Assignment: Give back exactly the lines of the material below that start at the line containing "Switch to the" and end at the line containing "Where should I", and no others.

*** Data for this exercise Section Begins ***

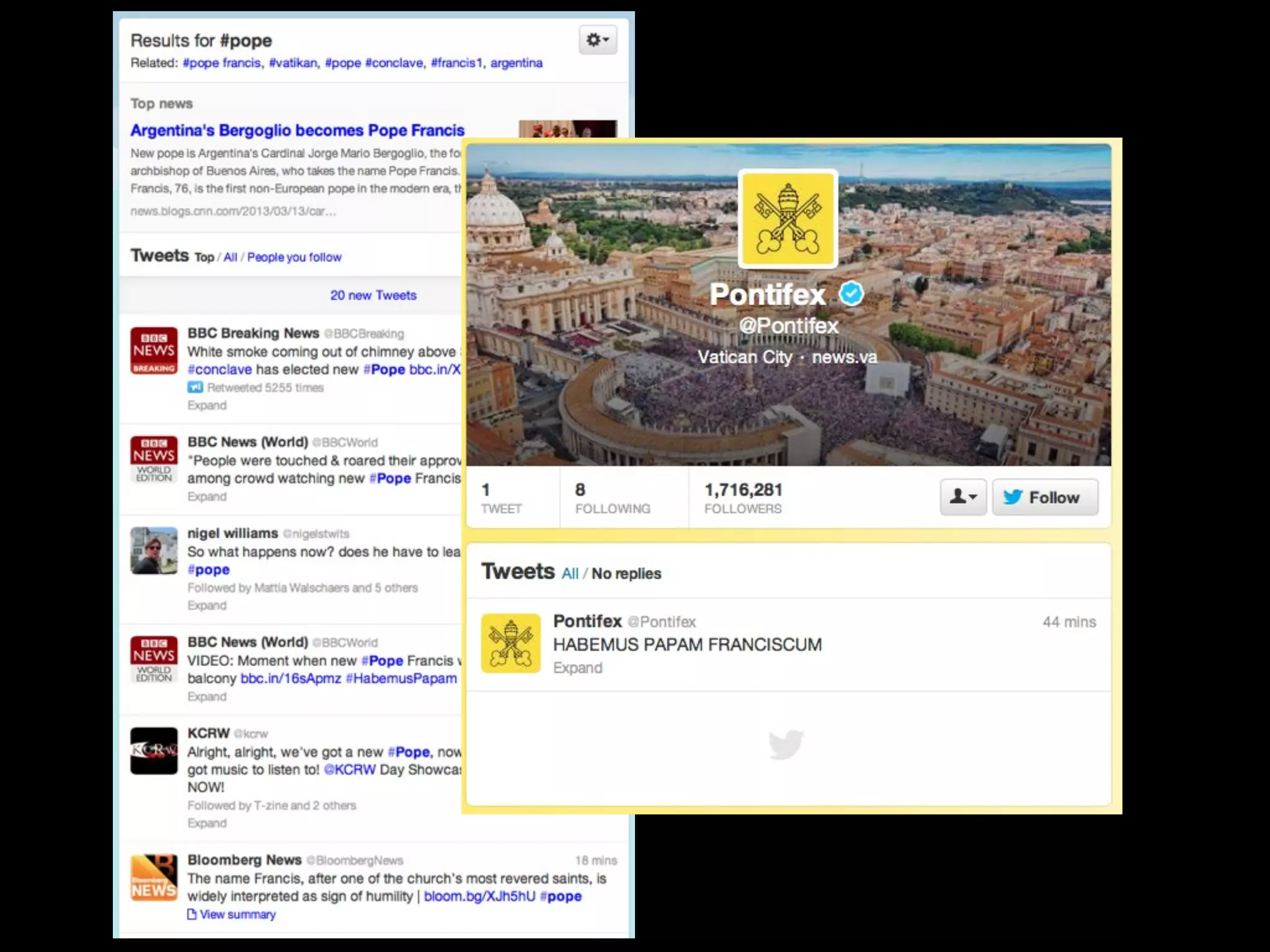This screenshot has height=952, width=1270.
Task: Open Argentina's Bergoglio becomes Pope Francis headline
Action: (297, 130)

*** Data for this exercise Section Ends ***
*** Data for this exercise Section Begins ***

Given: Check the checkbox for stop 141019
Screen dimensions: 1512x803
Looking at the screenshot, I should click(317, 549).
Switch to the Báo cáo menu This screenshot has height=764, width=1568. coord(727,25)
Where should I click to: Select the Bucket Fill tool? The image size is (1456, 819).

*** Data for this exercise Section Ends ***

Finished exercise:
Switch to the Báo cáo menu This screenshot has height=764, width=1568. coord(727,25)
Where should I click to: Select the Bucket Fill tool? The image size is (1456, 819).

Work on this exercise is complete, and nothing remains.